Was auf der Bühne längst angekommen ist, hat sich jedoch gesamtgesellschaftlich nicht durchgesetzt, gibt May zu bedenken. «Es ist so: Es gibt mehr Stars, die dieses extrem maskuline, toxische Männlichkeitsbild ablehnen. Aber in vielen Teilen der Bevölkerung bleibt es statistisch beispielsweise selten, einen Mann zu sehen, der auf sein Kind aufpasst.»
Zudem gebe es nach den Feminismus-Wellen der letzten Jahre – #MeToo, Frauenstreiks, Barbie – auch radikale Gegenbewegungen. «Männlichkeits-Influencer wie Andrew Tate und radikal-konservative Männer-Parteien, etwa die AfD, boomen», gibt May zu bedenken.
Männer wissen gar nicht mehr, wie sie sein sollen
Von Glitzerlook-Sängern über familienorientierte Sportler bis hin zu Frauenhass-Influencern – die Auswahl an Vorbildern ist fast grenzenlos. «Heute werden zusehends widersprüchliche Männlichkeitsanforderungen an Männer gerichtet», kritisiert Theunert.
«Sie sollen zwar traditionelle Qualitäten – leistungsstarker Ernährer und muskulöser Körper – beibehalten.

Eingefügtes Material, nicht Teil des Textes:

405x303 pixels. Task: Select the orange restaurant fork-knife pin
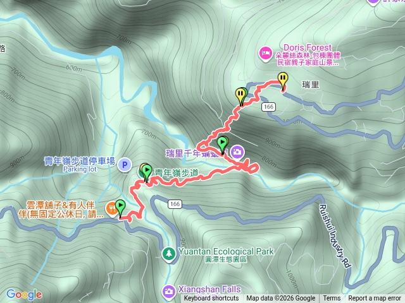(x=111, y=209)
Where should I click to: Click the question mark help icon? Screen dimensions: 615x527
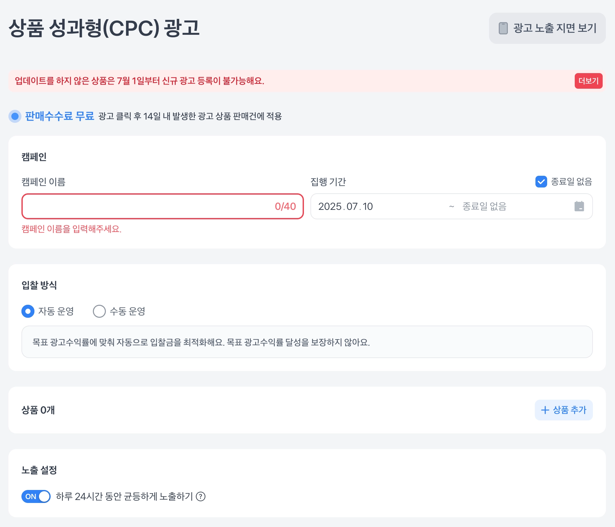point(201,496)
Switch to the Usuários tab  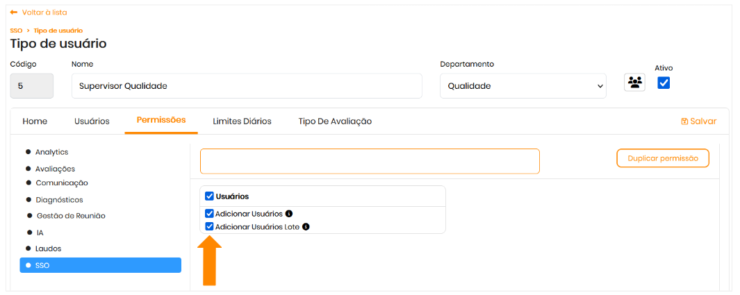[x=92, y=121]
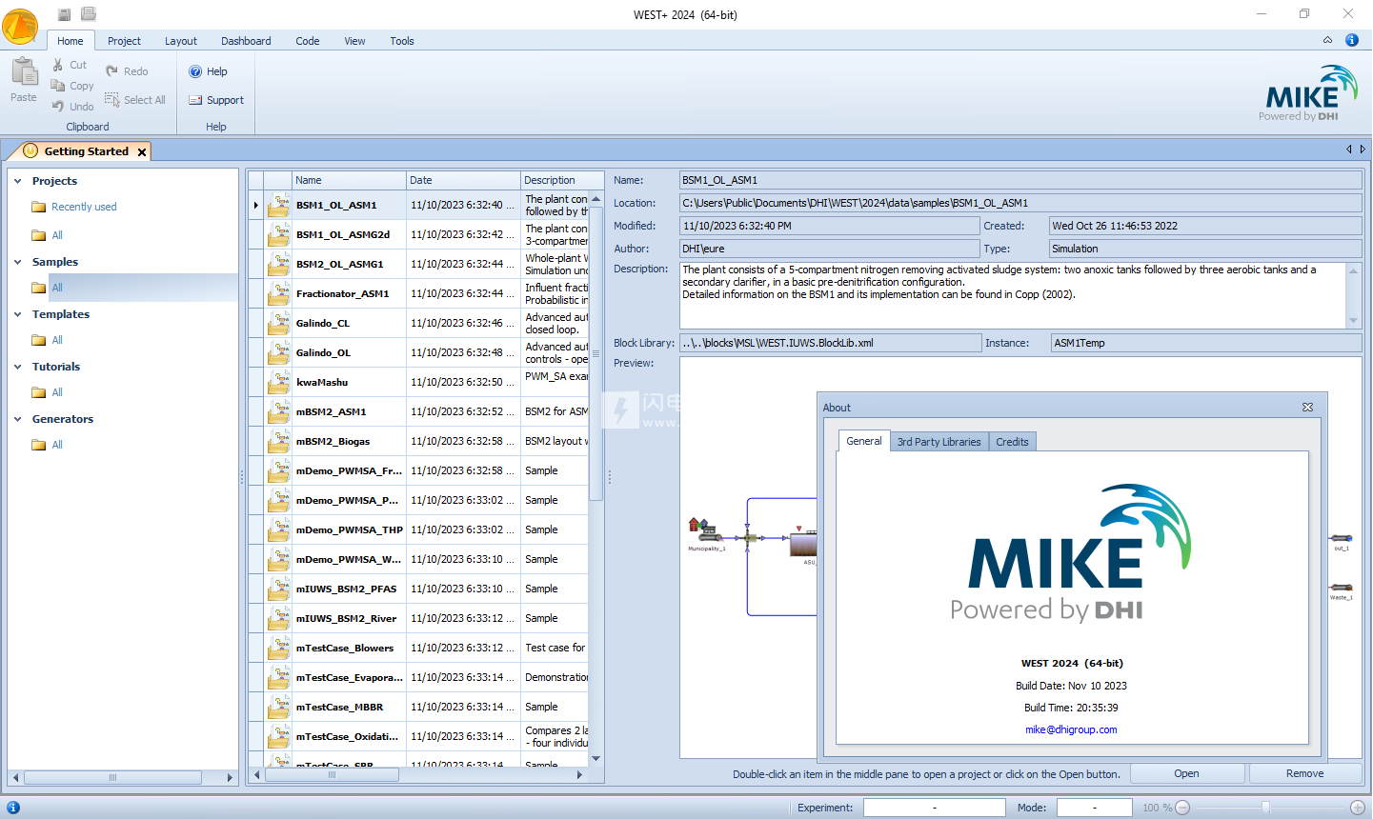Click the Save icon in quick access toolbar
1373x819 pixels.
click(64, 13)
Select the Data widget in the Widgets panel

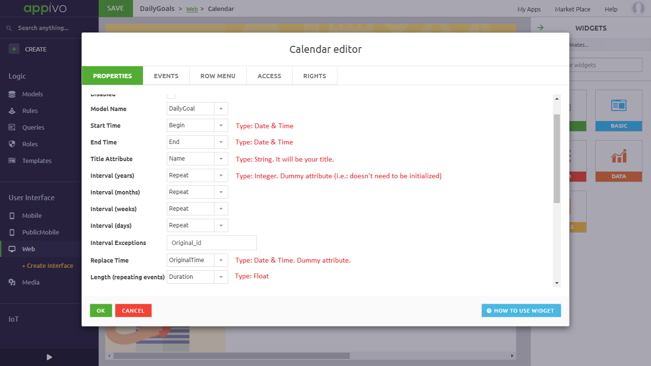pyautogui.click(x=618, y=161)
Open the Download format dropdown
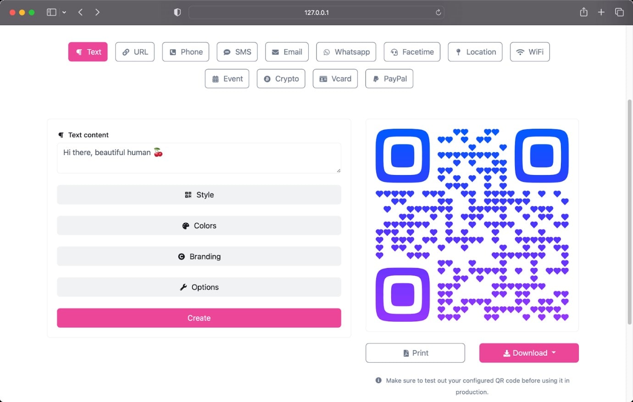Image resolution: width=633 pixels, height=402 pixels. click(553, 353)
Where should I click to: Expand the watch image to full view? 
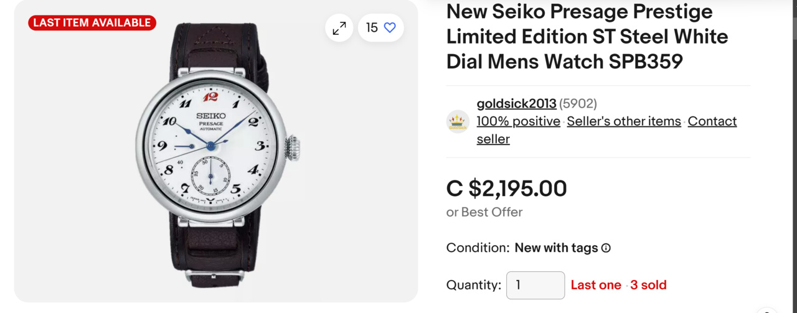coord(339,28)
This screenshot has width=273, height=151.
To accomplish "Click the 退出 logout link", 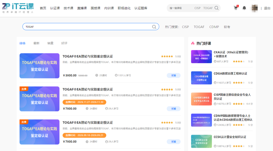I will 267,8.
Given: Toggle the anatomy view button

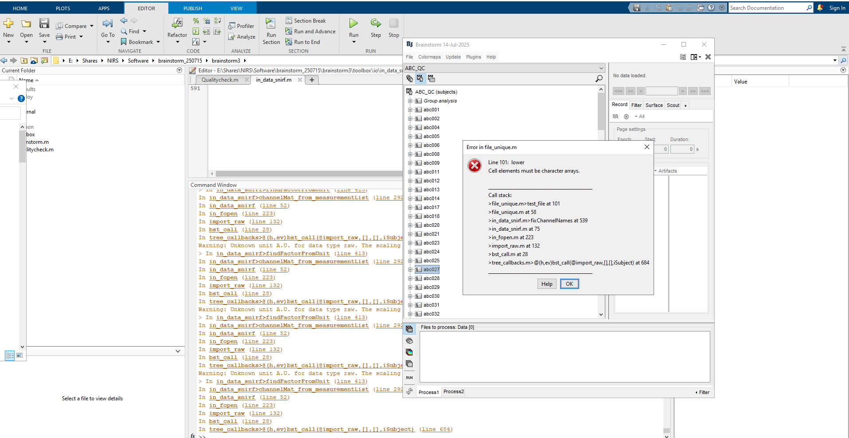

Neu sollen sie aber auch emotionale und soziale Kompetenzen entwickeln.»
Das Problem dabei: «Das ist dermassen widersprüchlich, dass es fast nicht leistbar ist.» Diese Anforderungen würden viele Männer verunsichern.
Theunert ruft zu Mut auf – man sollte erkennen, dass man nicht alle Anforderungen erfüllen muss. «Stattdessen sollte ich mich fragen, wie ich ganz persönlich Mann sein will. Männlichkeit ist gestaltbar.»
Wo die Zukunft der Männlichkeitsideale hinführt, wird sich in den nächsten Monaten zeigen, ist May überzeugt. «Ich glaube, dieses Jahr ist entscheidend. Entweder gibt es Fortschritt – oder wir werden zurück in die 50er-Jahre katapultiert.»